I assmue you are familiar with the mathematical concept of limits?
I proofed that, if you start with a solved cube (but it works with any different position too) and perform N random turns you will reach every state with the same propability in the limit for N to infinity. Or sloppily formulated: "After an infinite number of random turns you reach each state with the same propability.
Or let again \( A \) be the number of cube states and \( P_N(X) \) the propabilty of being in state \( X \) after \( N \) turns. (with \( X \) being an arbitrary cube state).
Then
\( lim_{N \to \infty}P_N(X)=\frac{1}{A} \).


elrog said:


> I am fairly certain that the second part of the above quote is incorrect. I do not think every position is reachable in exactly 20 moves.

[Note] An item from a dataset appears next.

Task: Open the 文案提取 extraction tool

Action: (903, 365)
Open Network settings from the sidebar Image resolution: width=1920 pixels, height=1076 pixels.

If a position is reachable in exactly 19 moves and the scramble leading there ends with an say R', you can replace it with R2 R to make it exactly 20. Similiarly for a position being reachable in exactly 18 moves you can use this method to make it 19 moves long and then make it 20 moves long (with the same method).


unixpickle said:


> I suppose the Markov analysis argument is correct if you scramble the cube using moves and their inverses. However, I do not think that the same argument holds if you scramble the cube using some other basis, like only R, U, L, D, F, and B moves (but no inverses or squares).


Then you have the problem that only positions without parity are reachable after an even number of turns, and likewise only positions with parity are reachable after an uneven number of turns, and we arise at the question again whether infinity is even or odd. This seems to be the only exception from my "Note"-part in the original proof.


----------



## elrog (Jul 3, 2014)

I have edited my post. Also, I am think the number in which every state can be reached in exactly this number of moves is 22, but it could very well be between 21 and 24.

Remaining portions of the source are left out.